What I was writing to Prospective Director about this morning had to do with trying to discover the proper way to articulate her role in my committee. I was thinking as I went so the e-mail was growing as I wrote.

It’s not that I meant to take too long, forgetting to reset the wireless while you were in the shower and thereby causing you to discover that the wireless was not reset which meant that your computer would still not print and meanwhile you were running late for class.

It’s that I was absorbed in trying to figure out what my approach is to the PhD, which is another way of saying what kind of job I want to have in the future, possibly even what kind of person I want to be.

So now, it’s like four years ago, when you said I was too young for you because you were “stable” and “in flux.” I am in flux.

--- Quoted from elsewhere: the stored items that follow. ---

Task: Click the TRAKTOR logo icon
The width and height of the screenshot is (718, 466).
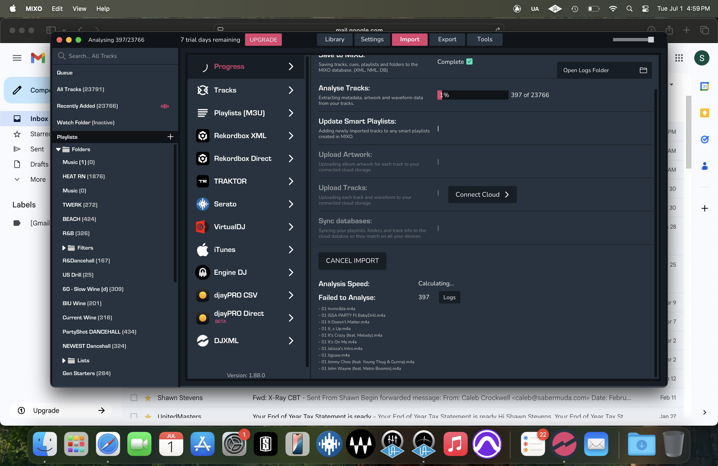Action: [202, 181]
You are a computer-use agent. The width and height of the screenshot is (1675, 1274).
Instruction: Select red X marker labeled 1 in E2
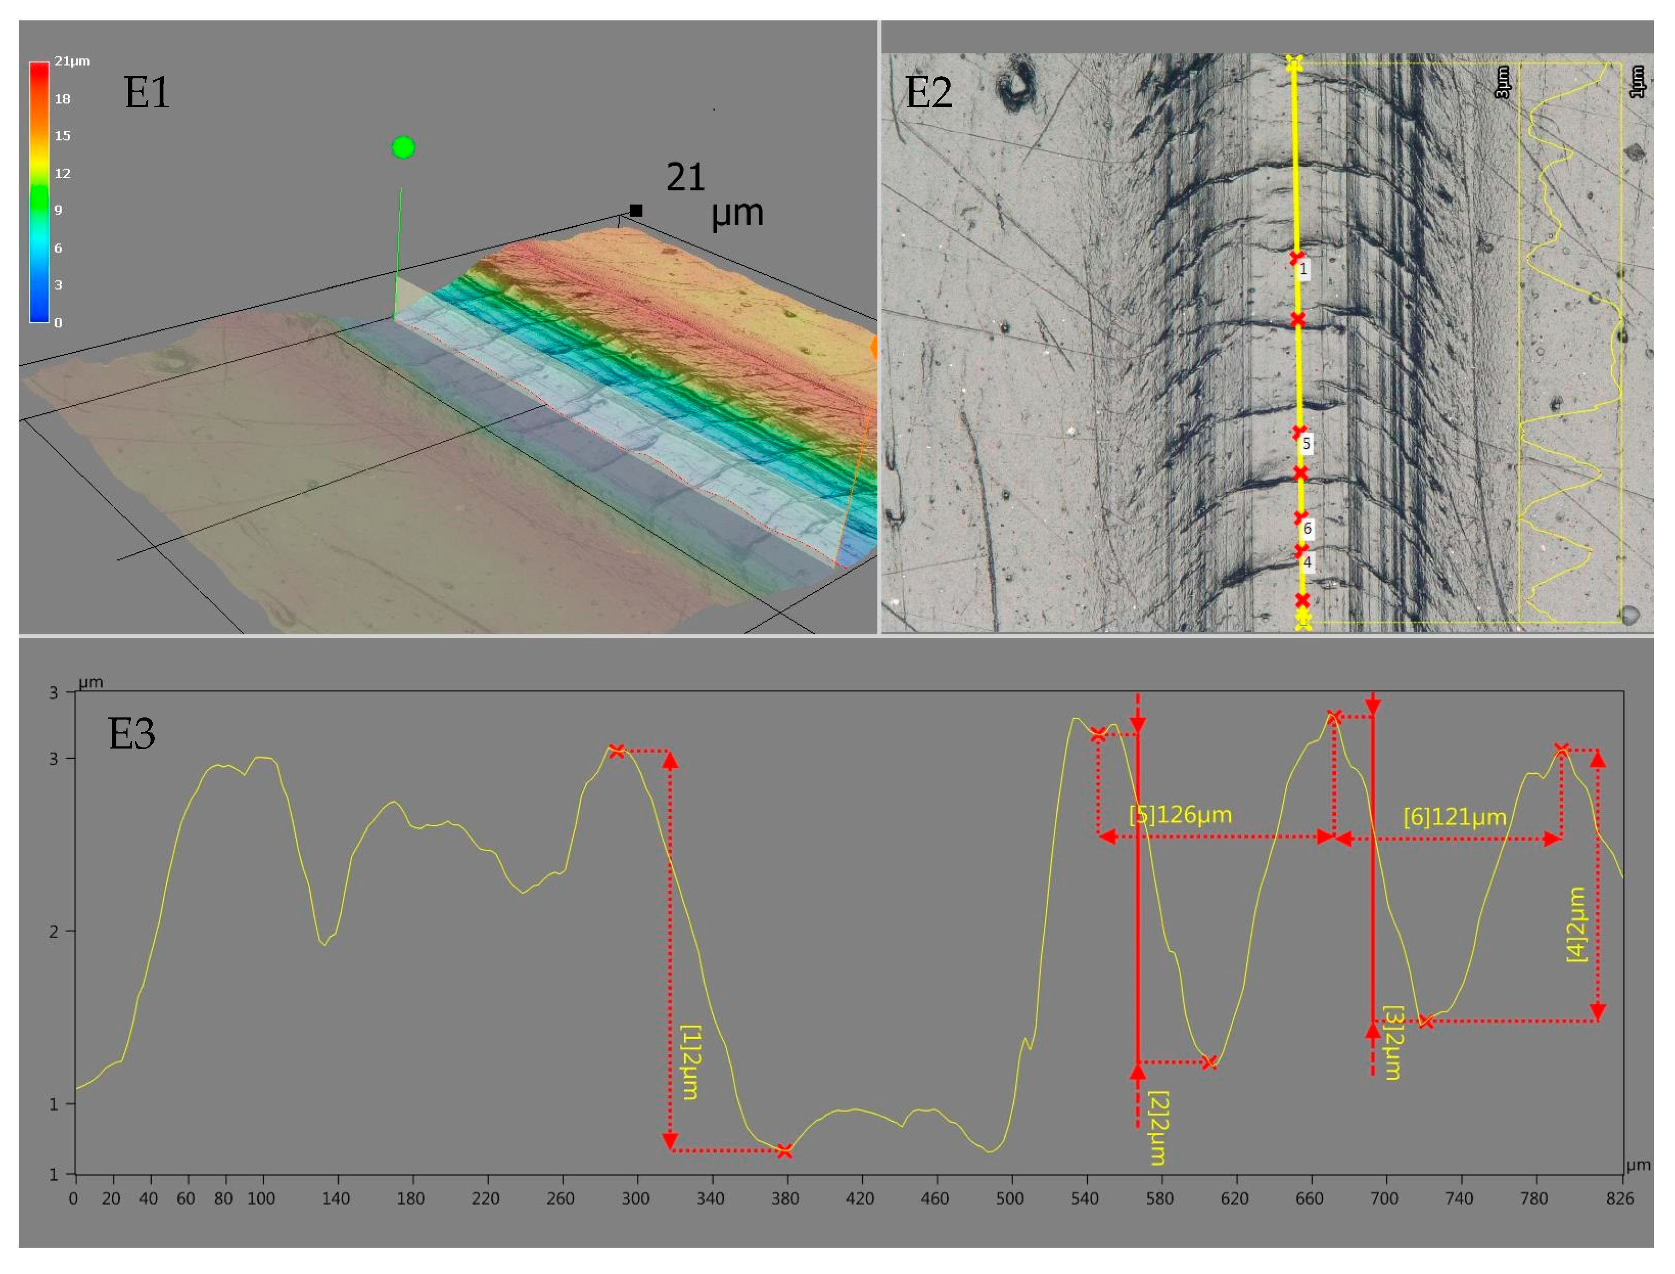[x=1296, y=258]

But this flux has to do with accommodating all my aspirations, literary and creative, rather than jettisoning one part in order to streamline. And another part has to do with accommodating you and the path of your career and in the meantime making sure I can spend $100 on Thanksgiving groceries to cook for my parents if that seems indicated and can continue to own and operate my cute car, for my benefit as well as for yours.

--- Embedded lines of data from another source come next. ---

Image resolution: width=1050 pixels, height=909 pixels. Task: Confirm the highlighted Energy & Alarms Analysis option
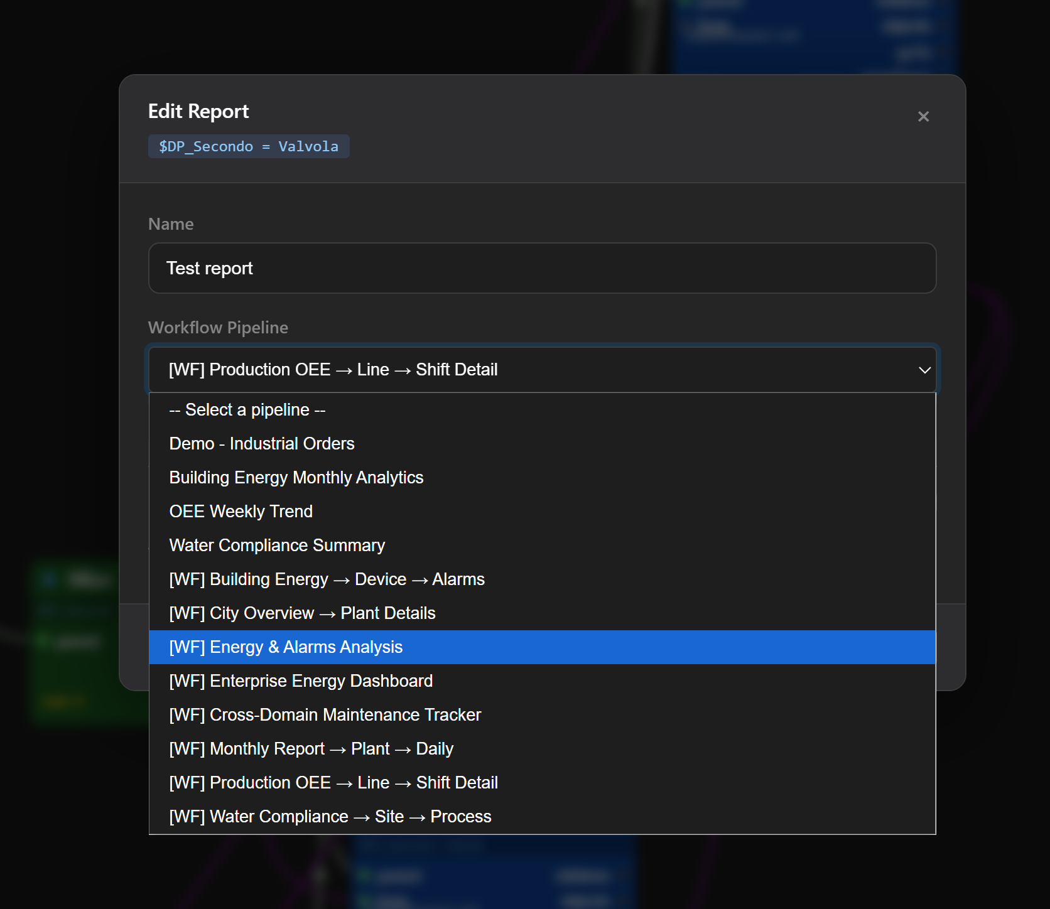(286, 647)
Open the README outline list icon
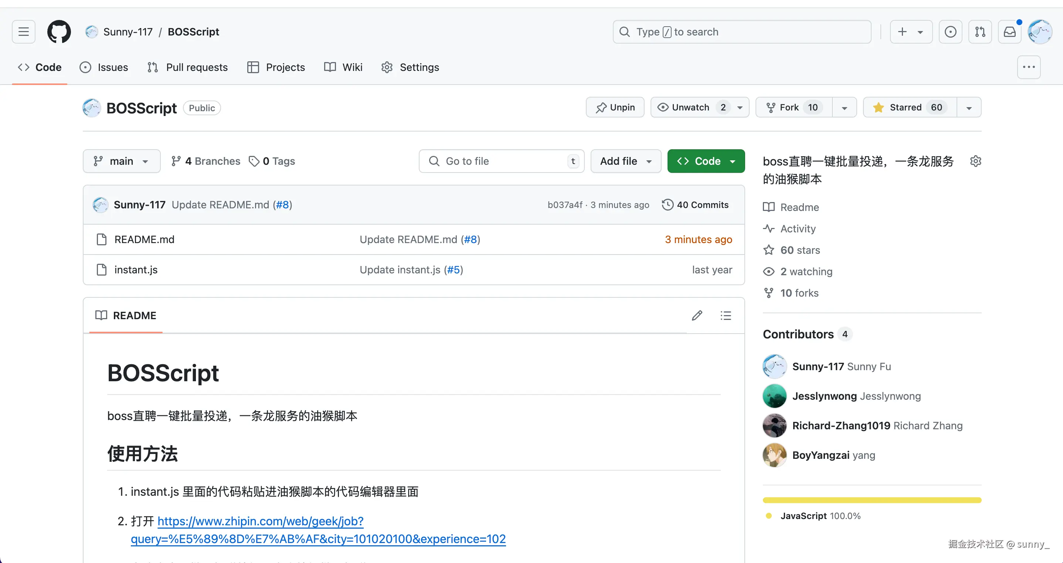Image resolution: width=1063 pixels, height=563 pixels. (726, 316)

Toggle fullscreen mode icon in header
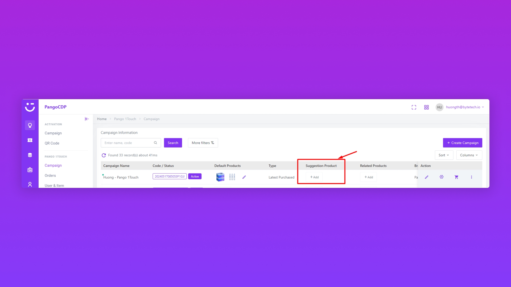coord(414,107)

There’s a lot going on in here, my head, in other words. And I rebel sometimes against having to work so hard, esp. on grading or teaching which sometimes seem merely to delay the work I really want to do but can’t because my mind is so jumpy that I can’t (and, given my love of enjoying what I can about each day, wouldn’t want to anyway) devote 8 or 10 hrs a day to working so as to have time both to grade for 4 hours and 4 hours to writing.

And I feel bad that I can’t be more efficient or committed to projects so that I would keep them going while I’m grading.

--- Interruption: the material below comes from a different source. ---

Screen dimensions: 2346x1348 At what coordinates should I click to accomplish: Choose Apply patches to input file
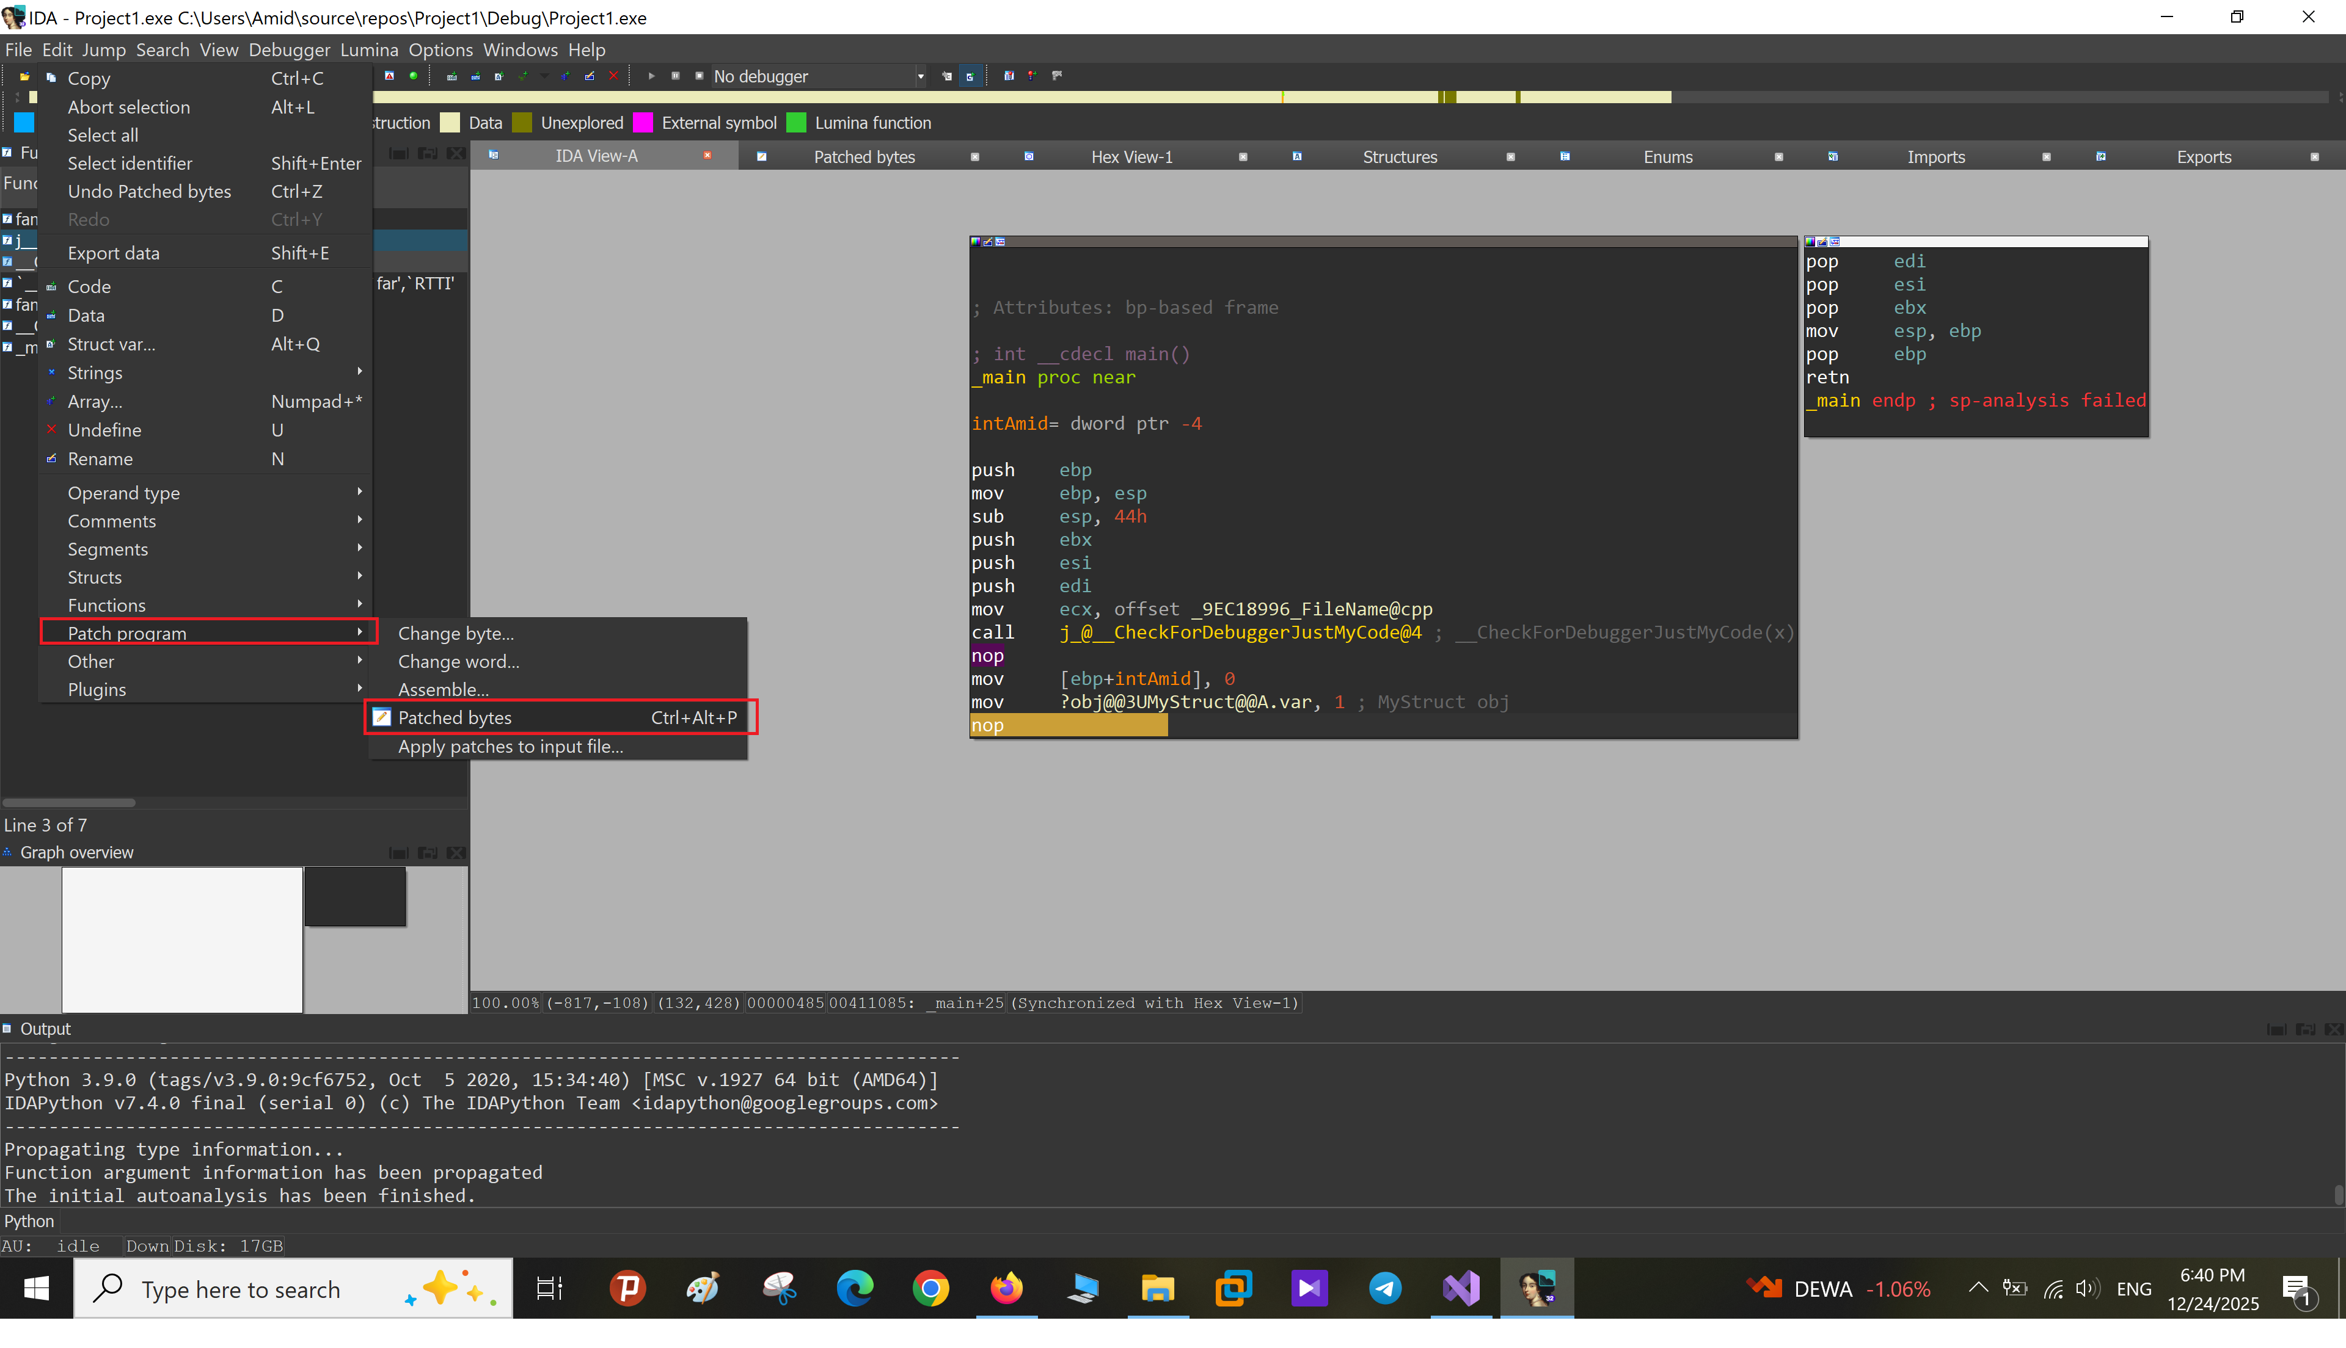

And that feeling bad causes anxiety which itself takes time and energy to overcome (by exercising, cooking, spending time with you…). And I feel a little sad that instead of next semester consisting of babysitting, distance grading, and possibly taking an online class designed to hopefully help me learn about how to freelance – a semester devoted to work I chose and wanted to do – it’ll probably be a semester of teaching a class if I’m lucky, having far too much distance grading which I sort of enjoy and have to do to pay my car payment but which takes so much time, Required Foreign Language if I in fact do get teaching, and maybe also doing babysitting TOO.

And feeling guilty about being behind on grading, and guilty about not getting enough done on my exam proposal and studying. And worrying about what I’ll do during the summer that will both allow me to pay my bills but also letting me make up the necessary studying ground so that I can make up for the work I didn’t get done in Spring 2005. And mad because once again I find myself doing all these things that are okay but that further reinforce the message that I’m not a writer and can’t write a novel because wouldn’t a real writer do that stuff at 4 a.m. while also taking care of all the other business?

I wanted nice, open time doing work I want to do. And of not composing my identify of the guilt caused by not working enough. Not living up to my job description. My potential.

So that’s me. And writing to Prospective Director about one component of this, trying to un-knot just a bit of what I think I am doing, is what I was doing when I failed to realize that you needed to print right now but couldn’t because I was online writing a message about the important things in my life. Okay? Okay.


I have so much to say about so many things, as you can tell. I want to type all the time. I want to type essays and ideas and interesting observations which could themselves be seeds for scholarly study. The limitations of my body and the needs of the physical parts of my schedule make this not possible. But I’m brimming over with words and it’s hard for me to choose: suppress this brimming by smoking a joint and buckling down to spend my words on grading, like I did all last weekend? Blow off grading to spend my words on my exam proposal, tricky because an ingrained “Protestant work ethic” tells me my value is in earning the money that keeps (pricey organic) food on the table and the car in the garage? *


Instead I spend them accidentally, like this.


*(Of course, we don’t actually have a garage, but rather a parking spot off the alley.)